The Discovery of the Unconscious: The History and Evolution of Dynamic Psychiatry
- Cover of the first edition
- Author: Henri F. Ellenberger
- Language: English
- Subject: Dynamic psychiatry
- Publisher: Basic Books
- Publication date: 1970
- Publication place: United States
- Media type: Print (Hardcover and Paperback)
- Pages: 932
- ISBN: 0-465-01672-3
- OCLC: 68543

= The Discovery of the Unconscious =

1970 book by Henri Ellenberger

The Discovery of the Unconscious: The History and Evolution of Dynamic Psychiatry is a 1970 book about the history of dynamic psychiatry by the Swiss medical historian Henri F. Ellenberger, in which the author discusses such figures as Franz Anton Mesmer, Sigmund Freud, Pierre Janet, Alfred Adler, and Carl Jung. The book was first published in the United States by Basic Books. The work has become a classic, and has been credited with correcting older estimates of Freud's level of originality and encouraging scholars to question the scientific validity of psychoanalysis.

==Summary==

Ellenberger presents a history of dynamic psychiatry, providing discussions of figures such as doctor Franz Anton Mesmer, Sigmund Freud (the founder of psychoanalysis), psychologist Pierre Janet, psychotherapist Alfred Adler, and psychiatrist Carl Jung. He discusses "the personality of the pioneers, their environment, and the role of certain patients."

==Publication history==
The Discovery of the Unconscious was first published by Basic Books in 1970.

==Reception==
The Discovery of the Unconscious is the book for which Ellenberger is best remembered. The psychologist, Frank Sulloway, described the book as an "impressively erudite if also much-disputed" work. He credited Ellenberger with doing "more than any other student of Freud's life" to question false claims about Freud's achievements. The psychoanalyst Joel Kovel described the book as "useful because of its encyclopaedic nature". Nevertheless, he concluded that it has "little critical value or real historical analysis."

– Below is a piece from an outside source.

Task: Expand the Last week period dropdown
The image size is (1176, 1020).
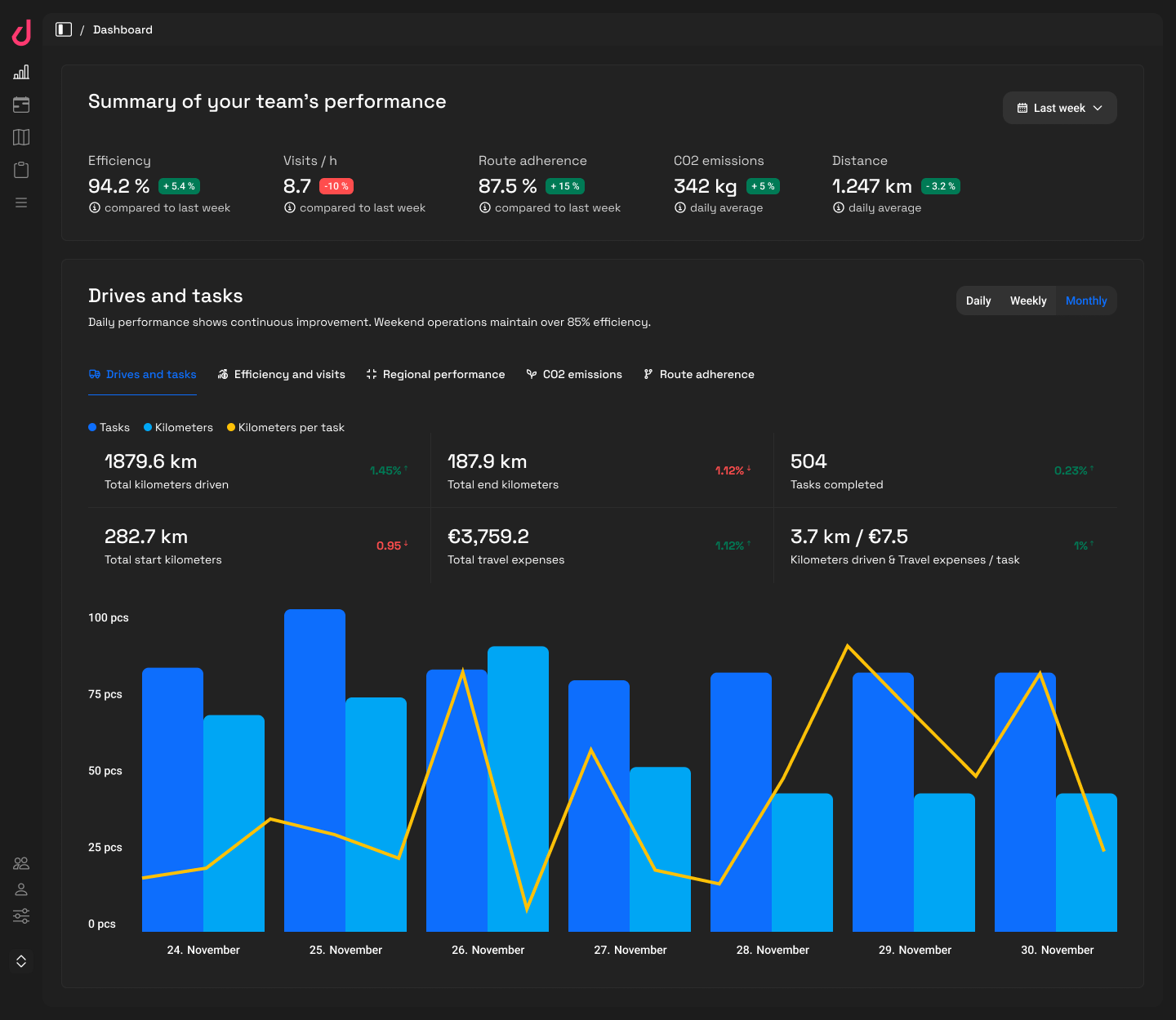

Psychologist Hans Eysenck called The Discovery of the Unconscious a "classic" and an "excellent book which unveils many of the myths which have accumulated around Freud". Critic Frederick Crews considered the book part of a body of research demonstrating that Freud "was misled by his drive toward heroic fame." Crews wrote that Ellenberger reveals "the derivative and curiously atavistic position of psychoanalysis in nineteenth century psychiatry", adding that "no one who ponders the entirety of Ellenberger's subtly ironic narrative can fail to come away with a sense that psychoanalysis was a high-handed improvisation on Freud's part." Crews also credited Ellenberger with a biographical understanding of Freud that "set a standard that contemporary scholars are still trying to match", and with revising older estimates of Freud's level of originality and encouraging subsequent scholars to question the scientific validity of psychoanalysis.

Historian Peter Gay described The Discovery of the Unconscious as useful despite Ellenberger's lack of sympathy for Freud. Gay called the book a "thoroughly researched" volume that was far more comprehensive than Lancelot Law Whyte's The Unconscious before Freud (1960). Gay added that, "Though far from elegant, though opinionated and not always reliable in its quick judgments (such as its verdict that Freud was the quintessential Viennese), it is a rich source of information."

Psychiatrist Anthony Stevens made use of Ellenberger's concept of "creative illness" in his account of Jung. Historian Paul Robinson wrote that The Discovery of the Unconscious paved the way for much of the criticism of Freud that followed in the 1980s. Historian of science Roger Smith called the book "a magisterial – and readable – historical study". Psychologist Louis Breger considered the book "extremely valuable". He credited Ellenberger with placing Freud's work in context, as well as with providing illuminating discussions of Adler, Jung, and Janet. Philosopher Mikkel Borch-Jacobsen and psychologist Sonu Shamdasani called the book a "monumental work".